The FDIC-backed deal with Citi died, however, as Wells Fargo, which had been an early favourite to take Wachovia, stepped up with US$15.1bn for all of Wachovia, including its money management and investment banking operations on Friday with no backstop from the FDIC (See story in People & Markets).

For WaMu bondholders the only hope of recovery depends on the bank’s ability to claw back cash. WaMu filed for protection in Delaware listing US$32.8bn in assets and US$8.2bn in debt, including more than US$7bn in bond debt.

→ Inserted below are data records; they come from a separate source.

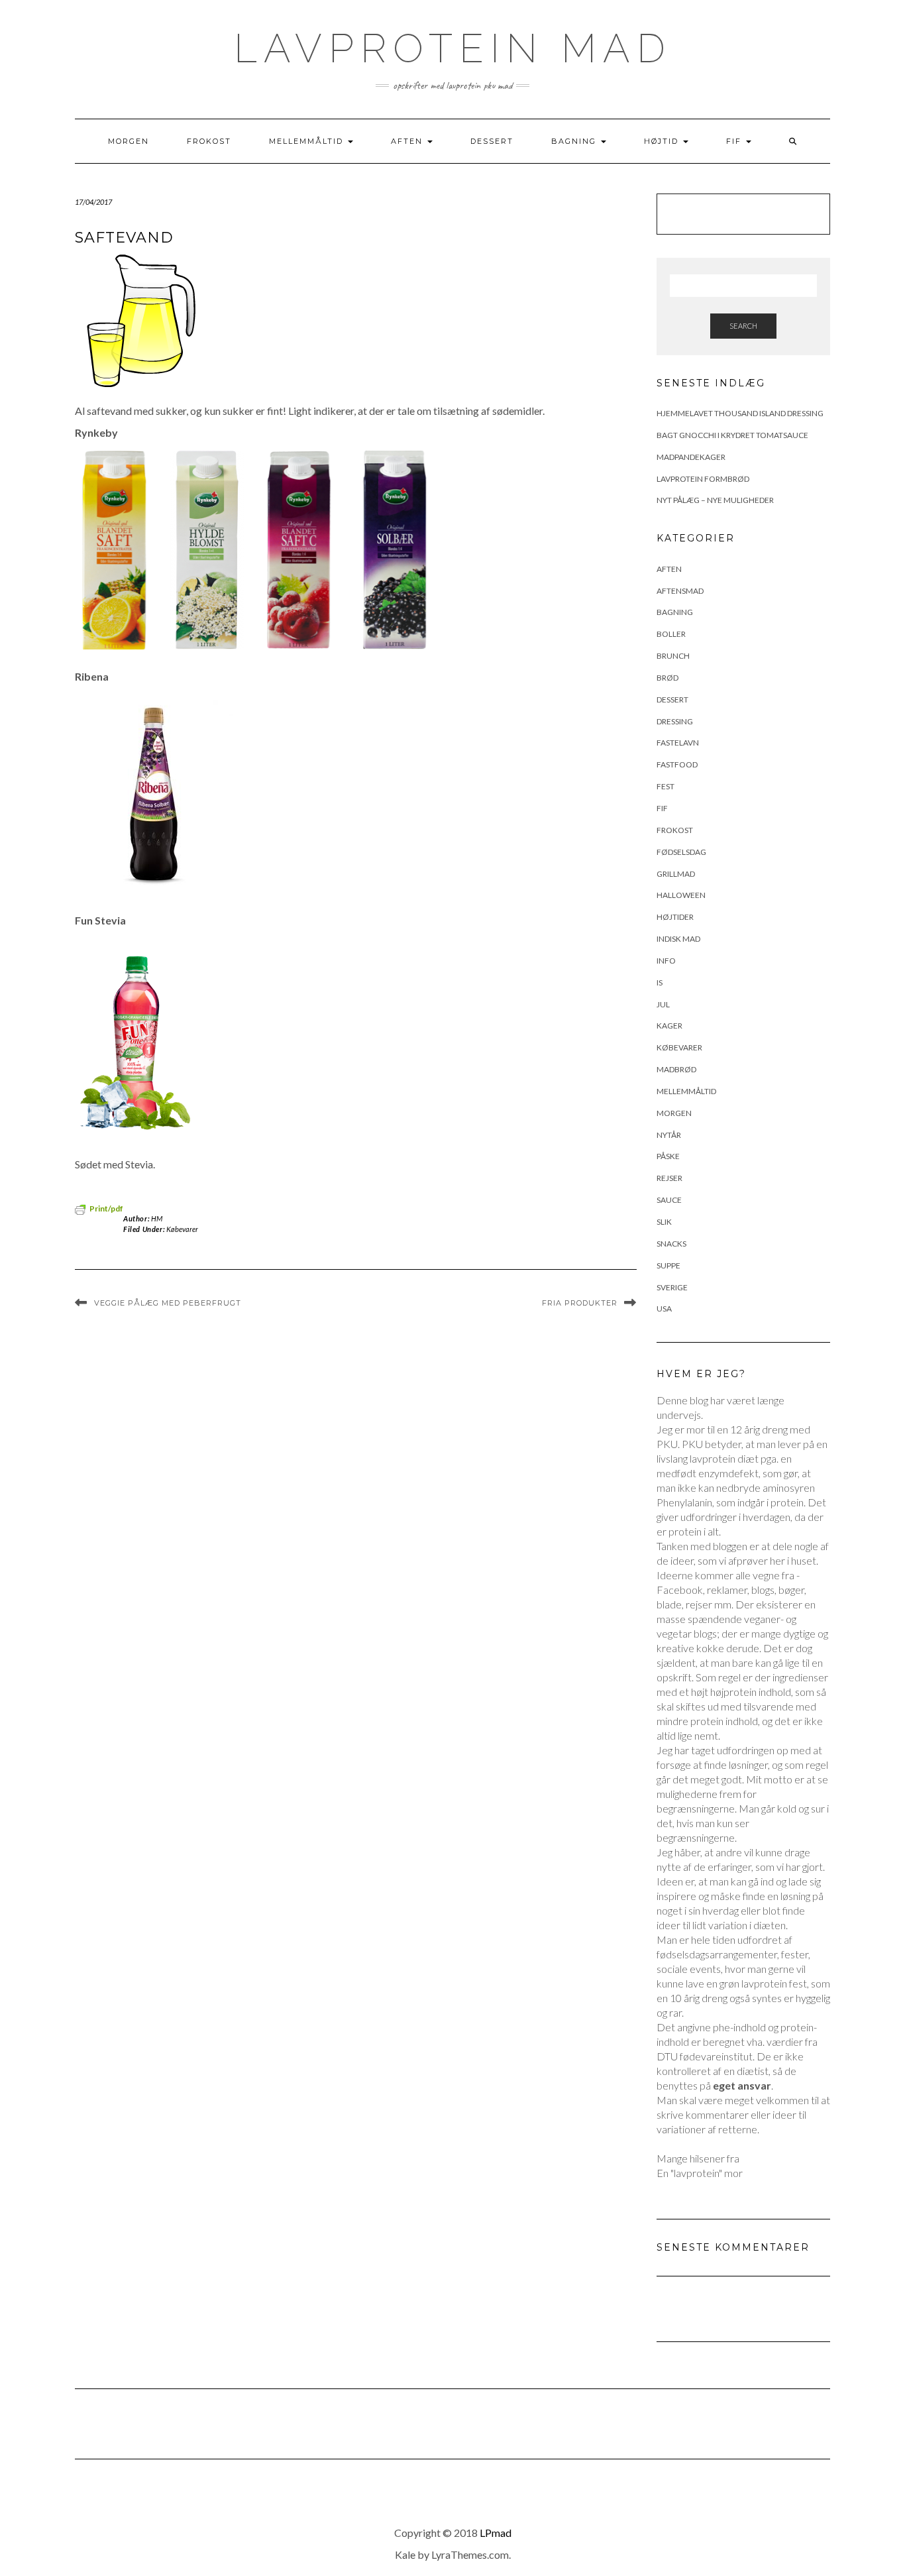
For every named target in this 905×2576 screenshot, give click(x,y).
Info (666, 961)
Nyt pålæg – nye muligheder (715, 500)
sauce (669, 1200)
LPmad (495, 2532)
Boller (671, 634)
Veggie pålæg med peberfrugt (167, 1303)
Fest (665, 786)
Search (743, 325)
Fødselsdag (681, 852)
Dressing (675, 721)
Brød (667, 678)
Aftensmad (680, 591)
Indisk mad (678, 939)
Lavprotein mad (453, 48)
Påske (668, 1156)
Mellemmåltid (307, 141)
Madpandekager (691, 457)
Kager (669, 1026)
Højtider (675, 917)
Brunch (673, 656)
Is (660, 982)
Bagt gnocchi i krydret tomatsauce (732, 435)
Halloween (681, 895)
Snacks (671, 1244)
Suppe (668, 1265)
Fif (735, 141)
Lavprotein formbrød (703, 479)
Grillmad (676, 874)
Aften (408, 141)
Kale (405, 2554)
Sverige (672, 1287)
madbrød (676, 1069)
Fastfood (677, 764)
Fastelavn (678, 743)
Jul (663, 1004)
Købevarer (182, 1229)
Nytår (669, 1135)
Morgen (128, 141)
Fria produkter (579, 1303)
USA (664, 1309)
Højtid (663, 141)
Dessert (491, 141)
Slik (664, 1222)
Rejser (669, 1178)
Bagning (575, 141)
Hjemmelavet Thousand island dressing (740, 413)
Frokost (209, 141)
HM (157, 1218)
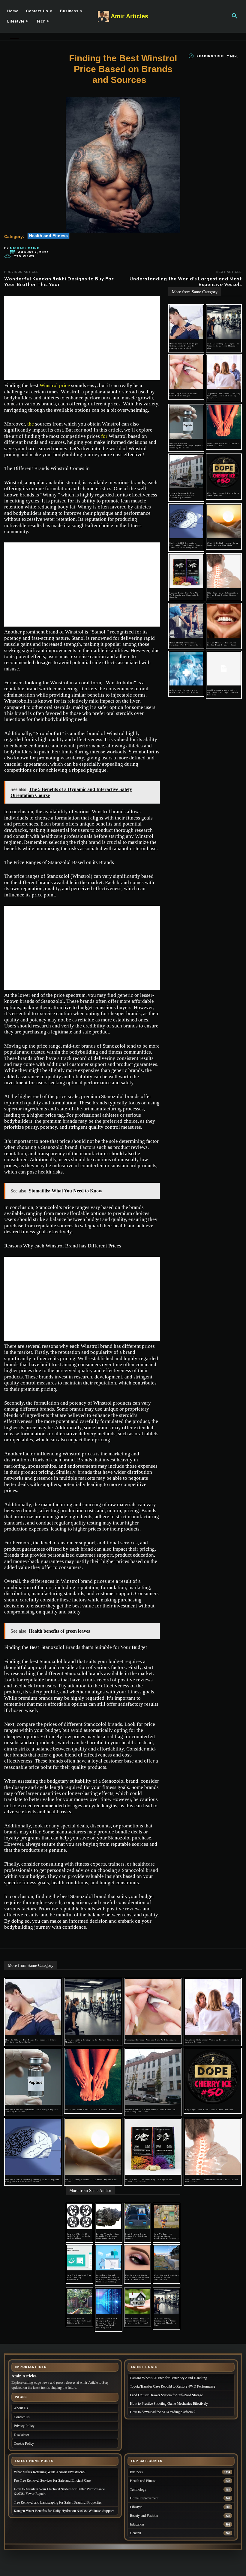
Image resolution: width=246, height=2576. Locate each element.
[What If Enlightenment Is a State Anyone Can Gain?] (224, 521)
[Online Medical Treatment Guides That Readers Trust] (224, 621)
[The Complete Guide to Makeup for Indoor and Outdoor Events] (137, 2258)
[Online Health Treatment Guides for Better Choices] (186, 668)
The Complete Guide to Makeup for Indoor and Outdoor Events (137, 2277)
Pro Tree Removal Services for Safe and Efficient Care (79, 2321)
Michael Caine (24, 248)
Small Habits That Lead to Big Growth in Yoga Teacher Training (222, 692)
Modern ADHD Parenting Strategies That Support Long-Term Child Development (186, 545)
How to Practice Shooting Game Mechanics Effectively (166, 2236)
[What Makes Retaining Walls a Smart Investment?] (166, 2258)
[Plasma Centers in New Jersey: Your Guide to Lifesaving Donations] (186, 471)
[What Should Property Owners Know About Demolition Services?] (137, 2301)
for (104, 436)
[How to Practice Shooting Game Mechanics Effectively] (166, 2216)
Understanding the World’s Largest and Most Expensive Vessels (186, 281)
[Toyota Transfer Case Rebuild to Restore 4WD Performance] (108, 2216)
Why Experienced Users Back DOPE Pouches (209, 2110)
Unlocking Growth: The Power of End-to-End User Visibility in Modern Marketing (108, 2278)
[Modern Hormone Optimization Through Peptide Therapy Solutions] (186, 422)
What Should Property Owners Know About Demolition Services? (137, 2321)
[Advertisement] (82, 338)
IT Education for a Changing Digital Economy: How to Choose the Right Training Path (107, 2323)
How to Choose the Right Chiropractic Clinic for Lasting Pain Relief (184, 346)
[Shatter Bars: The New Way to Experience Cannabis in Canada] (186, 571)
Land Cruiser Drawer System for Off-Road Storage (136, 2236)
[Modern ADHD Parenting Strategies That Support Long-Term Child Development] (186, 521)
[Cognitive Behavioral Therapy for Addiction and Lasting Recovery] (224, 372)
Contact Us (22, 2416)
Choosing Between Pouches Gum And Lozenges (184, 395)
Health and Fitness (48, 235)
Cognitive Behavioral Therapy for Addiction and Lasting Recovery (224, 396)
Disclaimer (21, 2434)
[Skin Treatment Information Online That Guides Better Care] (224, 571)
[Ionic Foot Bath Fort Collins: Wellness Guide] (224, 422)
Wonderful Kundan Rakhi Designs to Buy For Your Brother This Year (59, 281)
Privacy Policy (24, 2425)
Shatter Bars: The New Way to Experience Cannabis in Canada (185, 595)
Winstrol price (55, 385)
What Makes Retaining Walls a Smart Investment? (166, 2277)
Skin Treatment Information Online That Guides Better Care (222, 595)
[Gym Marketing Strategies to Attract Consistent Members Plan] (224, 322)
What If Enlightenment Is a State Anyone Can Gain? (222, 544)
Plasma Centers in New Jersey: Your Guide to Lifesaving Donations (182, 495)
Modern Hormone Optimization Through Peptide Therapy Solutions (186, 446)
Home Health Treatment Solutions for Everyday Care (185, 644)
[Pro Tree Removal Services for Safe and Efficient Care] (79, 2301)
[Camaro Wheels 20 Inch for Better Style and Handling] (79, 2216)
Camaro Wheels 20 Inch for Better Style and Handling (79, 2236)
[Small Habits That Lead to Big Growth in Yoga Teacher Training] (224, 668)
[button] (234, 16)
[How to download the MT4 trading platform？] (79, 2258)
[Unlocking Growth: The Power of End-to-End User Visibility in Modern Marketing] (108, 2258)
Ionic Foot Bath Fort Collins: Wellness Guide (223, 445)
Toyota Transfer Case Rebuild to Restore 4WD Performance (108, 2236)
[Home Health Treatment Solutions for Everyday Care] (186, 621)
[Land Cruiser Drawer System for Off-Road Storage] (137, 2216)
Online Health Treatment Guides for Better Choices (184, 691)
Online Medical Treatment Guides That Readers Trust (221, 644)
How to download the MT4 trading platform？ (79, 2277)
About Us (21, 2407)
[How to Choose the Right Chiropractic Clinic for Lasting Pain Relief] (186, 322)
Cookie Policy (24, 2443)
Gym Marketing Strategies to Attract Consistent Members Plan (223, 346)
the (30, 424)
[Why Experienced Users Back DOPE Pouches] (224, 471)
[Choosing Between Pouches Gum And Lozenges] (186, 372)
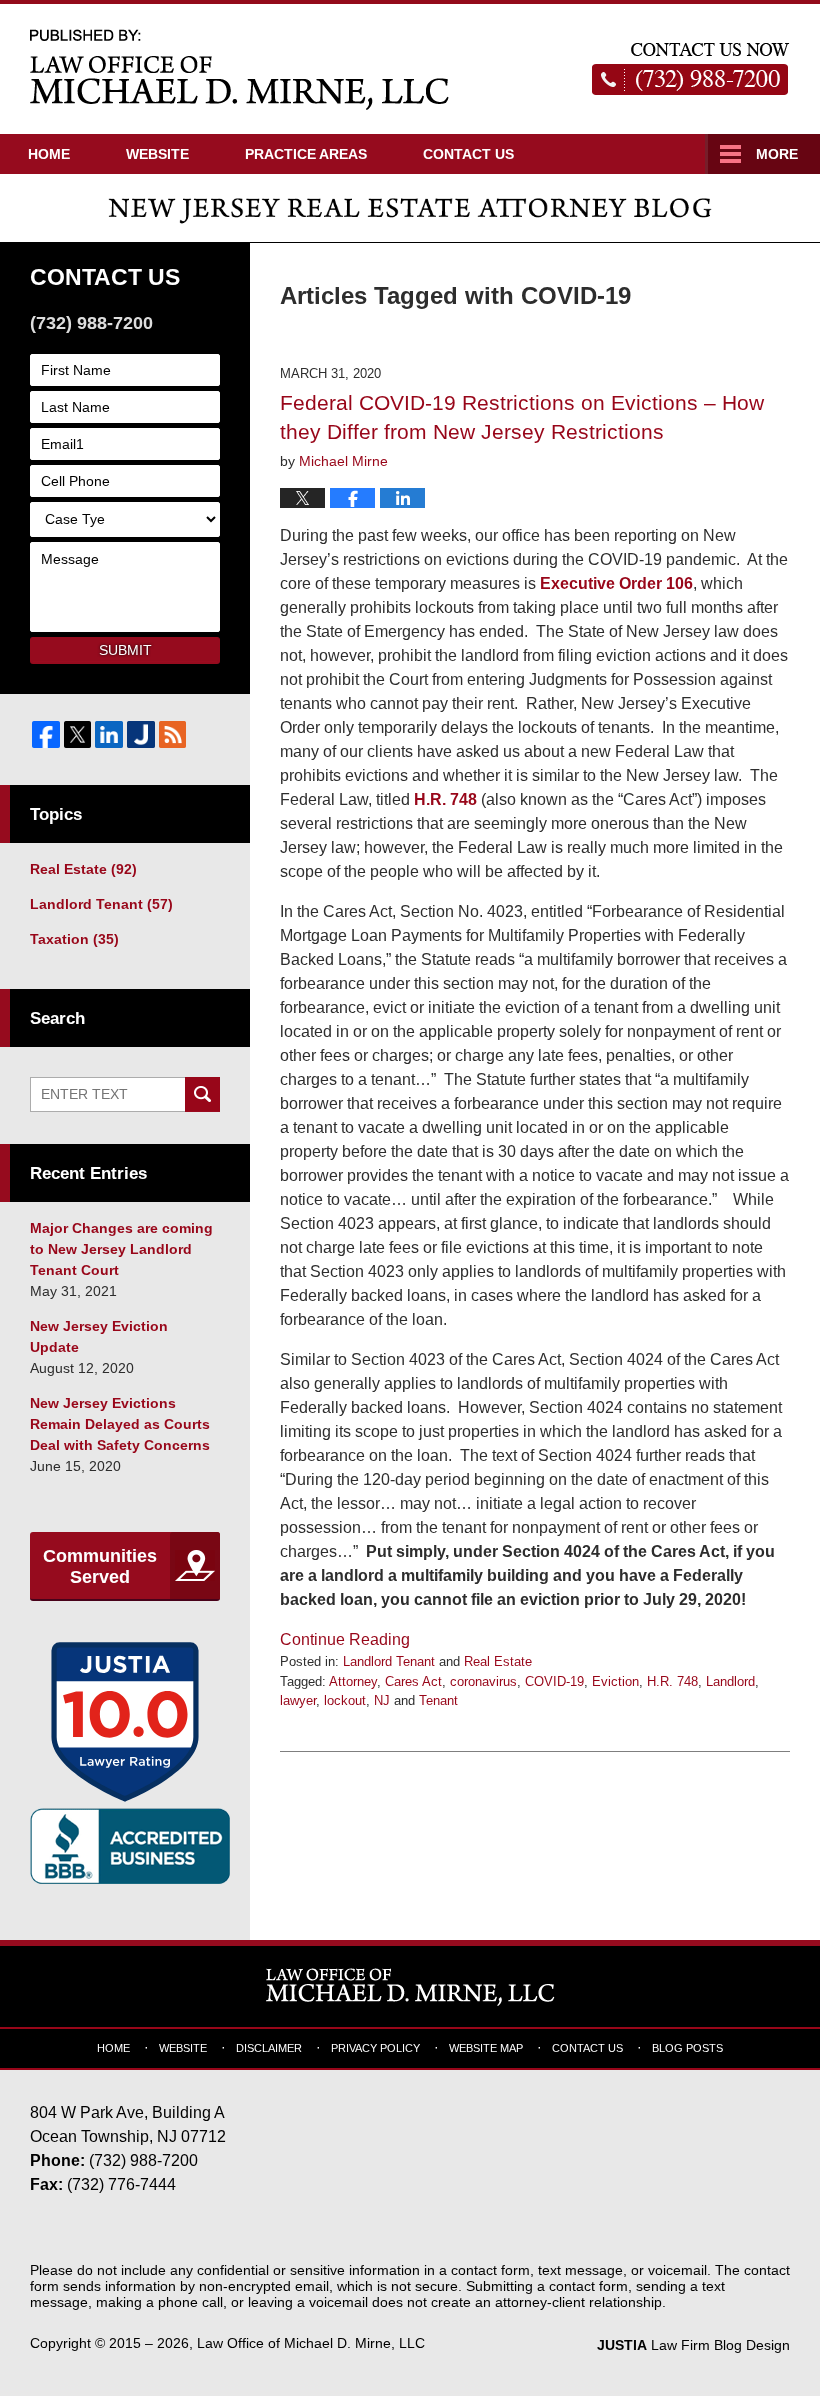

The US$32.8bn plus a further US$500m to US$1bn in assets at WMI Investment Corp are largely paper assets. Heading into this year WaMu reported a nearly US$30bn equity investment in its subsidiaries. The value of that investment was washed out when the OTS and FDIC seized its assets. Of what is left, US$5bn cash is in its banking units that are now part of JPMorgan.

Washington Mutual raised about US$7.2bn in April, selling equity to a group of private investors led by TPG Capital. The bank contributed about US$5bn of the proceeds from that sale to its Washington Mutual Bank.

That is the cash that will become the centre of the bankruptcy case. TPG’s equity position, above 5% of the shares outstanding, is essentially worthless. WaMu says it has a standstill in place with JPM as the accounts are untangled.

WaMu bondholders are optimistically looking to a pool of between US$4bn and US$4.5bn. The bank’s senior unsecured bondholders could recover more than 80% of their principal if that cash is reclaimed at the holding company level.

WaMu had about US$4.1bn in senior bonds outstanding when it filed. Its 2009 notes rose more than 15 points to 61.937 after the company filed on the expectation that the cash would be recovered.